→ What this task involves: State how many lines in the records below contain the string "computer", and give nothing besides that number.

→ Input records:
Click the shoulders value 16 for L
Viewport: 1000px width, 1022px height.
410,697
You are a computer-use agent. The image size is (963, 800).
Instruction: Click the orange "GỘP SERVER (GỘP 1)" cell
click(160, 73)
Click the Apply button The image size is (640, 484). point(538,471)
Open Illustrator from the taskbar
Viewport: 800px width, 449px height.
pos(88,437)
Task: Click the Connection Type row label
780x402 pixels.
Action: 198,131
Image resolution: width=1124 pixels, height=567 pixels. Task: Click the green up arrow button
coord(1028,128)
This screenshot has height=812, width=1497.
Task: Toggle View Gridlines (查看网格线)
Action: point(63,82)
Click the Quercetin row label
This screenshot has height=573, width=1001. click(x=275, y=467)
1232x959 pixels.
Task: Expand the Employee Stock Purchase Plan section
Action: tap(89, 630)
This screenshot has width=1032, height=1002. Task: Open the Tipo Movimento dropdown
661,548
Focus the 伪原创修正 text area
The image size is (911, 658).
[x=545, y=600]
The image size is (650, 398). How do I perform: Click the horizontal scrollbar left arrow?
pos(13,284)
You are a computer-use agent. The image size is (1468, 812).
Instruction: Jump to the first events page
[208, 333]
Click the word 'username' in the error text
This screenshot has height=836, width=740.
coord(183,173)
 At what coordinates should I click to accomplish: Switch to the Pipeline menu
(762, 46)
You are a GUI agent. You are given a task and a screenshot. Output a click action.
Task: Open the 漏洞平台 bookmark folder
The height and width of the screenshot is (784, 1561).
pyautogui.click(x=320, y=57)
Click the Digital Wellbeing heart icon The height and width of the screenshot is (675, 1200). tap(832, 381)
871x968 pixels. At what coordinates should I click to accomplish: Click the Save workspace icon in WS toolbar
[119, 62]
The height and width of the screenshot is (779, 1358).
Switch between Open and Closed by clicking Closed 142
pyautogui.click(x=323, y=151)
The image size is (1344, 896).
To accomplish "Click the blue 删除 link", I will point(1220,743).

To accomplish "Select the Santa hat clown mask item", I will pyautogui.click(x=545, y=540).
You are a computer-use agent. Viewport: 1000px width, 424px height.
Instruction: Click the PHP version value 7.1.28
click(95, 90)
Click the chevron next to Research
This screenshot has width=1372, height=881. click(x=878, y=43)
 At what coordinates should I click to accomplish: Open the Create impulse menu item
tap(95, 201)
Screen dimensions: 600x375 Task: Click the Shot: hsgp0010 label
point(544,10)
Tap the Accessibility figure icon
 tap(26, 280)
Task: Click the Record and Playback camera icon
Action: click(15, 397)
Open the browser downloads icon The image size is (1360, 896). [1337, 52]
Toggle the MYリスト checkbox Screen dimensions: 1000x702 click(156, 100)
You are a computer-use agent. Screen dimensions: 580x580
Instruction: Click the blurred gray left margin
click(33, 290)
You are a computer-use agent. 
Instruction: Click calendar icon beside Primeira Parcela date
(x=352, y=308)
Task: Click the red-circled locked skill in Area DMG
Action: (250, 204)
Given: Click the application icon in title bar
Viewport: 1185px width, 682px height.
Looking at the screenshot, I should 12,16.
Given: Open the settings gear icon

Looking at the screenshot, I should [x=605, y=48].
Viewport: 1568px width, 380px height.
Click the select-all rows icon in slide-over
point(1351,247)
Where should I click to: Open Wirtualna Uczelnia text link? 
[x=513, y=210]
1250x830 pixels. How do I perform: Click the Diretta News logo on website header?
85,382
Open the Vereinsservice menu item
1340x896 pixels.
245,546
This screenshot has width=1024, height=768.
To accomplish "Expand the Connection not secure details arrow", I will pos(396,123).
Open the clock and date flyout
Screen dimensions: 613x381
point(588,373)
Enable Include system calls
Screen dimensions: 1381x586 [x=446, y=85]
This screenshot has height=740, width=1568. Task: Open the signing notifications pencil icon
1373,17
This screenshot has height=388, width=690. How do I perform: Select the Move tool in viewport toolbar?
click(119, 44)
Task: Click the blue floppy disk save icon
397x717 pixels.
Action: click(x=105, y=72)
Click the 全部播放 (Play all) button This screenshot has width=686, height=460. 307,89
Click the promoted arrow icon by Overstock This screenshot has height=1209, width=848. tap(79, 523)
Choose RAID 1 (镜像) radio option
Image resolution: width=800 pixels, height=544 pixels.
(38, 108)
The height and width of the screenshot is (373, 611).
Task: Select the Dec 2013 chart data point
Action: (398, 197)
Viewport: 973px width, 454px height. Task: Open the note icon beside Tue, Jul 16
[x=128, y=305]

→ Answer below: 5